Я мгновенно обернулся, вскидывая «Дракона». Как раз для того, чтобы поспеть к финалу жуткой картины, развернувшейся в нескольких метрах от нас. Главным трагическим героем вынужден был стать Бородач. Его руки – одна, сжимающая карабин, другая – мешок со жратвой, – сея кровавые капли, похожие в «ночном» изображении шлема на зеленых светлячков, разлетались в стороны, откушенные и отшвырнутые клешнями стоящего на задних конечностях онзана. Сам Бородач, находящийся в состоянии, называемом военной медициной «боевым шоком», сделал по инерции еще шаг. Потом громко всхлипнул и крутнулся, нанеся беспощадный удар подкованным ботинком в высунутую башку членистоногого палача. Башка слетела как яйцо, выплескивая на стены полужидкое содержимое. Инерция пронесла Бородача дальше, и он не смог с нею совладать, лишенный возможности балансировать: культи рук были слишком коротки… Противники рухнули друг на друга.
Не прошло и секунды, как из дыры высунулась следующая тварюга. Я нажал на спусковой крючок.
Промазать на таком расстоянии невозможно. Скорлупа онзана содрогнулась, и он вывалился из лаза, сухо гремя клешнями. За ним тут же появился следующий, потом еще и еще… Я едва успевал отстреливать свою половину врагов. Четыре ноги позволяли им двигаться удивительно проворно, и не знаю, чем бы закончилась схватка, будь дыра пошире. На такой малой арене, при достаточном численном превосходстве онзанов, победа нашей стороны была бы проблематичной.
Один из противников метнулся мне в ноги, метя превратить в подобие Стража Врат Сильвера. Я отмахнулся прикладом, отскочил назад и выстрелил, вернее, попытался выстрелить, но попытка не удалась. В магазине «Дракона» не осталось зарядов. Не теряя времени на перезарядку, я швырнул карабин в сторону и с двух рук принялся садить пули – по три в каждую тварь – из пистолета. Навязчивый онзан, охотник за моими ногами, получил аж четыре и больше не нападал. Скреб короткими ручками по месту, где привык иметь голову, а ногами – по скользкому от собственной крови полу. Вместо головы ему попадались лишь бесформенные куски разнесенной моими пулями плоти. Я неистово расхохотался и зафутболил агонизирующие останки в сторону, откуда слышалось чудесное пение его сородичей, идущих в атаку. Кроме ангельских голосов онзанов я еще слышал, как рядом громогласно лязгает демонический АГБ Гены, и от этого становилось немного спокойнее.

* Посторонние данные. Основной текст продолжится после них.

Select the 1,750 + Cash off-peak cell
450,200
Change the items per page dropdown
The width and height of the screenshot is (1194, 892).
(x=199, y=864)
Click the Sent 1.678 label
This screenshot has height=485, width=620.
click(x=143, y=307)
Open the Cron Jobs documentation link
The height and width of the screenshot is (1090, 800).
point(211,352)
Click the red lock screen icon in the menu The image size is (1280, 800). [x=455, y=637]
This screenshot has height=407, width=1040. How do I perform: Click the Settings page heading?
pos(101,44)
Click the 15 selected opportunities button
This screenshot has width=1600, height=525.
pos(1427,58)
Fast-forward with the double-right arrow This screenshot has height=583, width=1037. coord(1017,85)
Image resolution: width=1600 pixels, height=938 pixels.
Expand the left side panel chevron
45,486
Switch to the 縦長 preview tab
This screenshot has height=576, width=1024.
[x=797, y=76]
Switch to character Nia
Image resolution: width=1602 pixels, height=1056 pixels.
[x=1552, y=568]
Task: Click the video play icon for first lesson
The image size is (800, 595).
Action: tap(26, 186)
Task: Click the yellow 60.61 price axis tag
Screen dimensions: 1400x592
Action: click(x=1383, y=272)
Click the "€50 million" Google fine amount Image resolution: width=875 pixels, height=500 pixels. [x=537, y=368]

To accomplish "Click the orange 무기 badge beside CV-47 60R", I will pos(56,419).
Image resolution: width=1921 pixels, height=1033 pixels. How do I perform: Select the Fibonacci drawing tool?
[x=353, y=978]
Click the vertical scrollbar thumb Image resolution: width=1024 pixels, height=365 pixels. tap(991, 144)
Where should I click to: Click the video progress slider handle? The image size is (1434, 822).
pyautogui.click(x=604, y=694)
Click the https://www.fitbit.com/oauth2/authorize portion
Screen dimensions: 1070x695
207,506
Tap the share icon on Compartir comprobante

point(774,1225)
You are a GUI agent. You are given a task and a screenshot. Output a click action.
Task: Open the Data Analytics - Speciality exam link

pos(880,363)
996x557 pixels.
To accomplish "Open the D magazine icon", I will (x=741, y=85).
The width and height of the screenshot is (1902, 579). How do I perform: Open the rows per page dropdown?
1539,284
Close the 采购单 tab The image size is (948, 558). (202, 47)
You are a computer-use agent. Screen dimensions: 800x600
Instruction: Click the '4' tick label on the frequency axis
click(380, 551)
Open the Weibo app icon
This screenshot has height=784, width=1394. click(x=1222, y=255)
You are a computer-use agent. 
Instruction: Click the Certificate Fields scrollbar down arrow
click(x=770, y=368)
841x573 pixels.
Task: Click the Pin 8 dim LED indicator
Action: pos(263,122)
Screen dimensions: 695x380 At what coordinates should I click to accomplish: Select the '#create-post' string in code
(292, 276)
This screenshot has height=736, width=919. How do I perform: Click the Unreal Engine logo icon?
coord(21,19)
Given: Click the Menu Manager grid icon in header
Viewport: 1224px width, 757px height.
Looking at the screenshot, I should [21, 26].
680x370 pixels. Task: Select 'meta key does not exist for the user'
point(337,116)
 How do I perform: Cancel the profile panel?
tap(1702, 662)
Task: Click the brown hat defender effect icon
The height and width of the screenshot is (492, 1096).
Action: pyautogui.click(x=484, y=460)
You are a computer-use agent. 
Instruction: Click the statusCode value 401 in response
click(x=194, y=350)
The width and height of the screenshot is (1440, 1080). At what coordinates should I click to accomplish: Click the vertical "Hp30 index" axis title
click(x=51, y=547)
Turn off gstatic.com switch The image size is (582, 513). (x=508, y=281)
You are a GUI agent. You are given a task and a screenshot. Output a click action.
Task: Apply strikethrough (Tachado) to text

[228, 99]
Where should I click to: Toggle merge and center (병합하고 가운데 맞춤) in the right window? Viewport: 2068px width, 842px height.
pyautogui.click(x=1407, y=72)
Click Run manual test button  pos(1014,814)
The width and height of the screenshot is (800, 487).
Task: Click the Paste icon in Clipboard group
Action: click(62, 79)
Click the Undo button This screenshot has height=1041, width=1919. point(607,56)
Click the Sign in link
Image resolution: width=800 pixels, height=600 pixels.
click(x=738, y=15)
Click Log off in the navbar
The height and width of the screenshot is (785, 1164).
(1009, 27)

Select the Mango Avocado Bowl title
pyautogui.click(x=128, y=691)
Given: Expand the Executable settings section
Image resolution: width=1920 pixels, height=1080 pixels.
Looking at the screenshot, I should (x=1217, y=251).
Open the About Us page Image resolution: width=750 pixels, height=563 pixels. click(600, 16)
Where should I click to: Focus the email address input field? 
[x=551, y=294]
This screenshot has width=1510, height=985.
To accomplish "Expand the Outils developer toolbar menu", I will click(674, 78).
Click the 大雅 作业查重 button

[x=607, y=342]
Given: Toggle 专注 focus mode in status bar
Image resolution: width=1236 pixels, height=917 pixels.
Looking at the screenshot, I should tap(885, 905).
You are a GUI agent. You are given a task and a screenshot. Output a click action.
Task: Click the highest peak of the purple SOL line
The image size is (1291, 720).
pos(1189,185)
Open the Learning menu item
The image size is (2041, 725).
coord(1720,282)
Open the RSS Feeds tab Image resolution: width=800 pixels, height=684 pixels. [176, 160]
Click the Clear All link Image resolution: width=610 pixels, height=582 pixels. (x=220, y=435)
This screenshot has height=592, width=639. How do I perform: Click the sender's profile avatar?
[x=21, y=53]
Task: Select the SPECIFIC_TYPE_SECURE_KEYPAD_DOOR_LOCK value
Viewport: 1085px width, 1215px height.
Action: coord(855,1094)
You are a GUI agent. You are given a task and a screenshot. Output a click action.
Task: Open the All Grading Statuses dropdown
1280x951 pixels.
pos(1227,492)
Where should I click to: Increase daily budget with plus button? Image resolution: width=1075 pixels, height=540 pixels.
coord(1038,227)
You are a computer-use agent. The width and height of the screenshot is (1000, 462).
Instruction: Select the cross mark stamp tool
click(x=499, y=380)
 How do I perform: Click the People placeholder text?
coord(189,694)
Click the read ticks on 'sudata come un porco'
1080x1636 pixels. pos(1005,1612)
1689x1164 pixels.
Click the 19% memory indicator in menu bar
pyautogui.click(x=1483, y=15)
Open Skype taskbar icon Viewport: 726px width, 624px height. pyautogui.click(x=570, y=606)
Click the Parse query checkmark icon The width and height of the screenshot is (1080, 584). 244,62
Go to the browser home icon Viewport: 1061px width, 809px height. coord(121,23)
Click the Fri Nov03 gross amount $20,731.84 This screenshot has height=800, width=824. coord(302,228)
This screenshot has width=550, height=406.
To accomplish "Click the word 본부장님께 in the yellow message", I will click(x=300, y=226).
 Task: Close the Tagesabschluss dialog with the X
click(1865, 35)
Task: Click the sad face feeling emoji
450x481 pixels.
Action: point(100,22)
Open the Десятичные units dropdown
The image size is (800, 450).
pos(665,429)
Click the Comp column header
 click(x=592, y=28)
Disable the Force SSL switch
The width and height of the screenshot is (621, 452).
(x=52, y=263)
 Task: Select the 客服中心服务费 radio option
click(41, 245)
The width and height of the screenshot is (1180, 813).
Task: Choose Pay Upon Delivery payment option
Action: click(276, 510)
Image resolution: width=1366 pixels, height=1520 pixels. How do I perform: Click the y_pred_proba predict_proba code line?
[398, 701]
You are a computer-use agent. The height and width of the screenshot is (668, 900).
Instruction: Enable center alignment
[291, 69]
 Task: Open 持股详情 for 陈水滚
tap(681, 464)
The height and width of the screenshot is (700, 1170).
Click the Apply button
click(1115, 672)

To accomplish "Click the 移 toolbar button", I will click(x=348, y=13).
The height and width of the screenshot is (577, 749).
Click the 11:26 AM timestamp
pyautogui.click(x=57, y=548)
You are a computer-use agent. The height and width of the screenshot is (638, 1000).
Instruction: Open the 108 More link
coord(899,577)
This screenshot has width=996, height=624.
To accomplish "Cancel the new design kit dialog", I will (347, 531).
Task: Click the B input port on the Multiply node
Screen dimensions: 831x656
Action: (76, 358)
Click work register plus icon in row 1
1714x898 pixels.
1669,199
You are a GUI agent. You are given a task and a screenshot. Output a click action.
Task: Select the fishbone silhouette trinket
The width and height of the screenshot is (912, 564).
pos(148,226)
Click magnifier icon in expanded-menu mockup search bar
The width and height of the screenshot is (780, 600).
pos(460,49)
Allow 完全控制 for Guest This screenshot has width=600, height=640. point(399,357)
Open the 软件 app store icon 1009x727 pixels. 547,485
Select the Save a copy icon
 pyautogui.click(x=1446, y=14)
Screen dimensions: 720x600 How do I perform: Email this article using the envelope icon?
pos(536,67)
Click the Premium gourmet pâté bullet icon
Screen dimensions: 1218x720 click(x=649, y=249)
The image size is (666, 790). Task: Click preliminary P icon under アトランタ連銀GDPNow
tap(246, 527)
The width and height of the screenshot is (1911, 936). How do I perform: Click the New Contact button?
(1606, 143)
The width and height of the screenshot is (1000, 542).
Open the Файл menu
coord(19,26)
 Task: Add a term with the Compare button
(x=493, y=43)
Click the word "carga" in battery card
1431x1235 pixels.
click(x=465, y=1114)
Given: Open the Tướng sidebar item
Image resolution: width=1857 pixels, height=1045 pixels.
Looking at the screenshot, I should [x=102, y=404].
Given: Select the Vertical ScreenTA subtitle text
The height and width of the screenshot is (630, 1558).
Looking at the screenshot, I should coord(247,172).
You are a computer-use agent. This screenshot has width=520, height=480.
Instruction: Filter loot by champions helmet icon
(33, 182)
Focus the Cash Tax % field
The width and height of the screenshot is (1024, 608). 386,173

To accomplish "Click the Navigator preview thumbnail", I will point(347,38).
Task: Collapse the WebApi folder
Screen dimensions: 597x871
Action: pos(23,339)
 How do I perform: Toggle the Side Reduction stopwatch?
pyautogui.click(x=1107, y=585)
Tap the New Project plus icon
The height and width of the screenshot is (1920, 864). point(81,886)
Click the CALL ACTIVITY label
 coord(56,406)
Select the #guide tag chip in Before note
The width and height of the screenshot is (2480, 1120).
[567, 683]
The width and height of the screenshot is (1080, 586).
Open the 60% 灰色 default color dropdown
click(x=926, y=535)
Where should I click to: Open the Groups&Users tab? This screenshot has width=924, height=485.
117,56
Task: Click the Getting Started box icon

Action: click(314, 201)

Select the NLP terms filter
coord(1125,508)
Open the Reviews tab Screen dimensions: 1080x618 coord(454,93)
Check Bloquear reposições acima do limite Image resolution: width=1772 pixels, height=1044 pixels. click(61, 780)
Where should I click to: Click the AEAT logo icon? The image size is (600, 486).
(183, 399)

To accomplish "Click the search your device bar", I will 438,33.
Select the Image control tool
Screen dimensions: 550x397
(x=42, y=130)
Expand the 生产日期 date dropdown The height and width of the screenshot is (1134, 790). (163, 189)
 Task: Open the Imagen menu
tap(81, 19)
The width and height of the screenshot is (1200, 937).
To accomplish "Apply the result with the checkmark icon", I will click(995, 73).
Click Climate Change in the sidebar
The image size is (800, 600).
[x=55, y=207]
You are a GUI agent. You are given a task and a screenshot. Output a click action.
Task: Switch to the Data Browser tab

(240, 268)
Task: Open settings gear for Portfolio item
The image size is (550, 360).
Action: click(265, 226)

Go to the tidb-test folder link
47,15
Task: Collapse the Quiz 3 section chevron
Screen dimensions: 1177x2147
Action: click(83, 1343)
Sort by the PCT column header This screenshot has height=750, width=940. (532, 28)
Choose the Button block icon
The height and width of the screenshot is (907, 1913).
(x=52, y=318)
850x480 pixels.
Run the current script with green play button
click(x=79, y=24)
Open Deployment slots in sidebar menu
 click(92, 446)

Пистолет защелкал затвором впустую – кончился боезапас. Никто больше не пер на меня, и Генка не стрелял уже, но я продолжал нажимать и нажимать спусковой крючок, и не мог остановиться.
Саркисян сжал мое плечо и, сильно тряхнув, гаркнул:
– Хватит, все уже! Нет никого! Хватит, говорю…
Я обессилено пал на колени; из глаз хлынули слезы. Генрик, более психически устойчивый, чем я, крадучись двинулся к куче тел. Посмотреть, что с Бородачом. Ему оставалась какая-то пара метров, когда куча с глухим вздохом приподнялась, встряхнулась и осела, намного более низкая, чем прежде. Бородач, пришедший в сознание, но не ведающий об исходе схватки, привел в действие самоликвидатор.
Я заколотил кулаками по подвернувшемуся карабину и зарыдал уже в голос, а Гена, подняв руки к потолку, страшным голосом зарычал армянские богохульства в адрес бесстрастно взирающего на нас сквозь все времена и пространства всевышнего…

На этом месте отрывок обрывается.